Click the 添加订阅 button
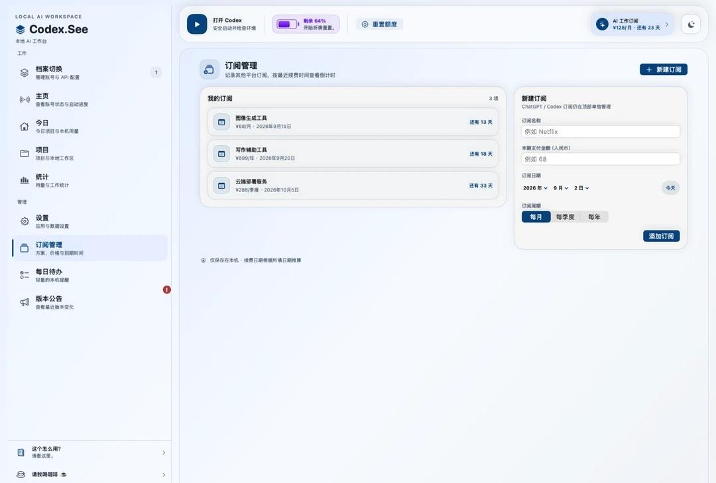 pyautogui.click(x=661, y=236)
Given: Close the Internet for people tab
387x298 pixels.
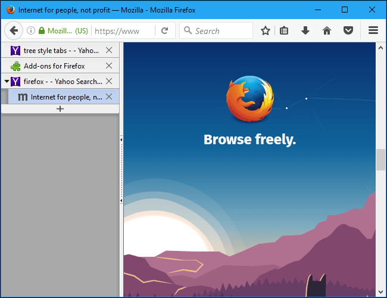Looking at the screenshot, I should point(108,97).
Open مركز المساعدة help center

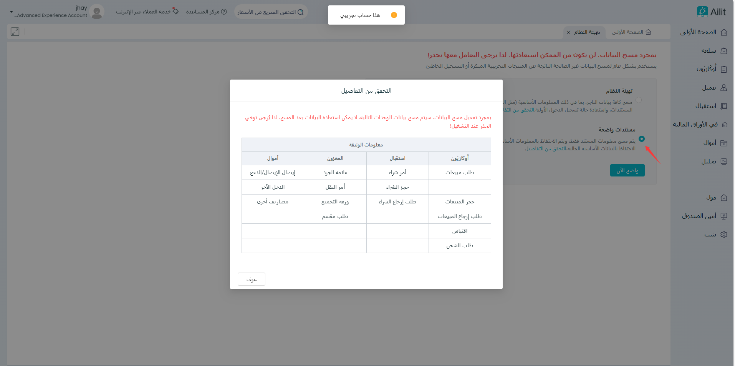click(x=206, y=12)
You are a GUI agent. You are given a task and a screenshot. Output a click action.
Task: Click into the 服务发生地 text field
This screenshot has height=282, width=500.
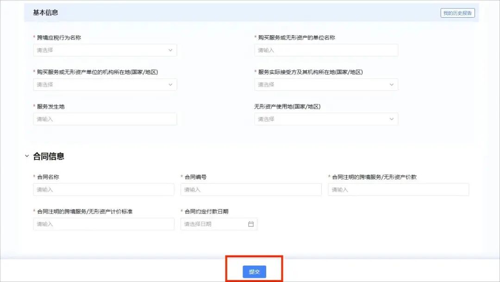pos(105,119)
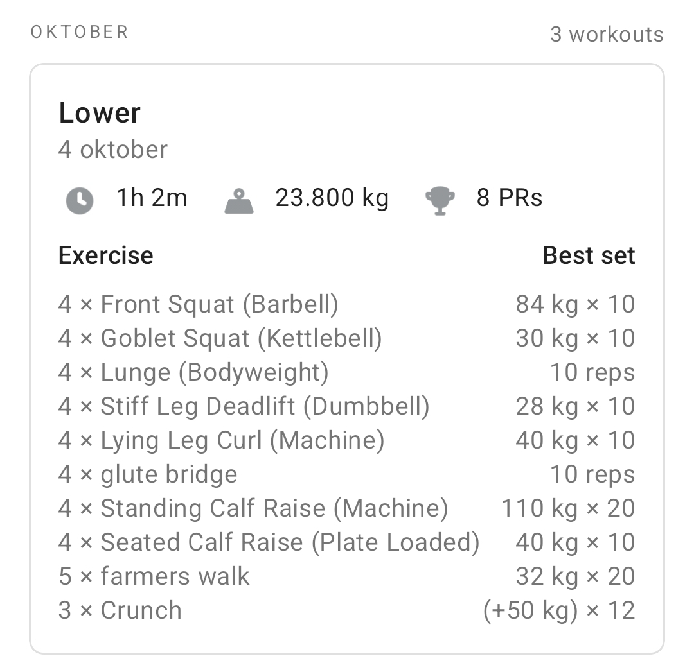694x672 pixels.
Task: Click the 23.800 kg volume value
Action: point(332,198)
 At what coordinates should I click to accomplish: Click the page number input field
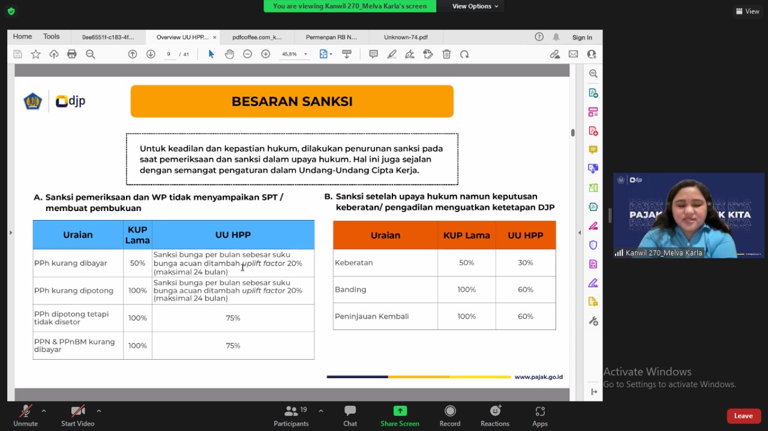tap(169, 54)
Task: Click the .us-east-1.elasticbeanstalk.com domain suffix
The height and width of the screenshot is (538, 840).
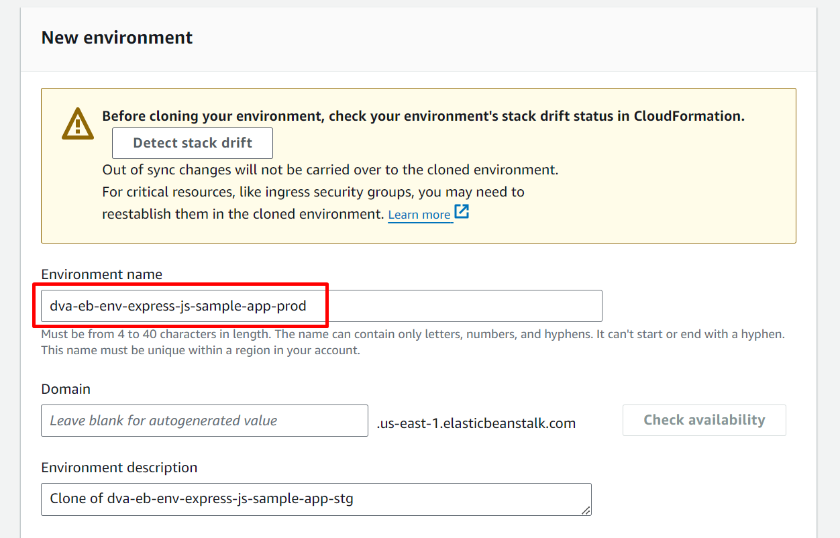Action: 476,423
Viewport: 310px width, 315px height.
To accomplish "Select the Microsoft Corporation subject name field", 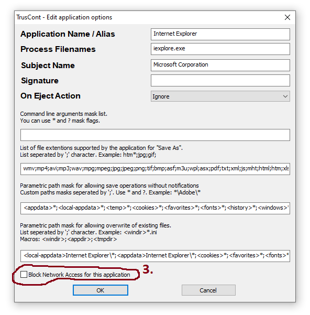I will [x=220, y=65].
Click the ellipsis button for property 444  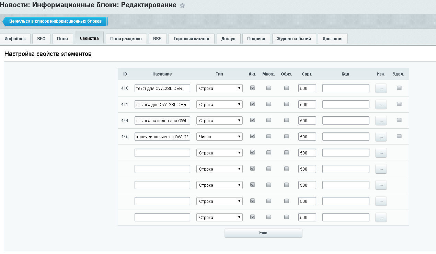pyautogui.click(x=381, y=120)
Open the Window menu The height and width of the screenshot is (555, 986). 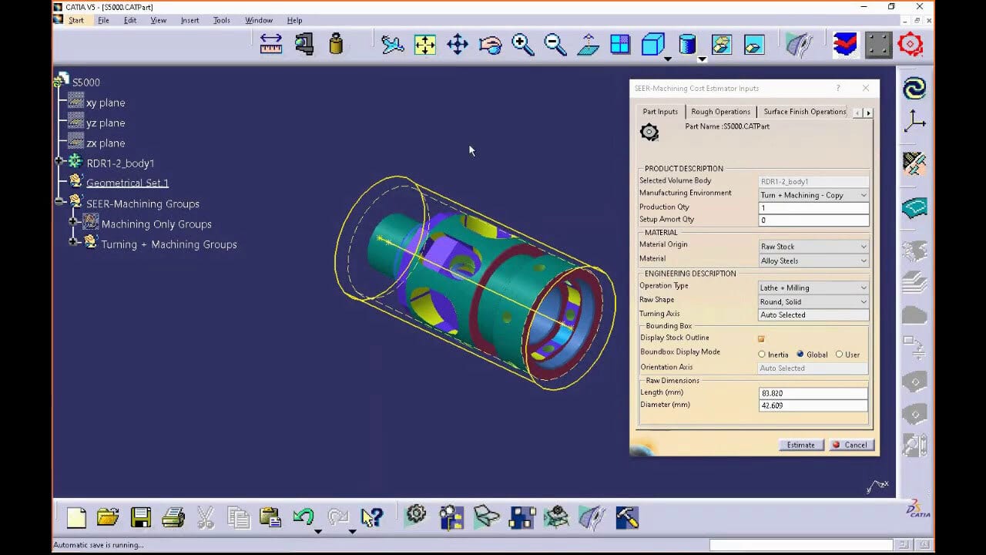[259, 20]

__Your objective__: All that should be returned is the run of lines from the start of the entries above to the line bearing "Task: Click into the 服务发生地 text field", each exact, with pictures omitted.

__Your solution__:
Click the 添加订阅 button
 pyautogui.click(x=661, y=236)
Given: Close the Internet for people tab
387x298 pixels.
Looking at the screenshot, I should point(108,97).
Open مركز المساعدة help center

click(x=206, y=12)
You are a GUI agent. You are given a task and a screenshot. Output a click action.
Task: Click into the 服务发生地 text field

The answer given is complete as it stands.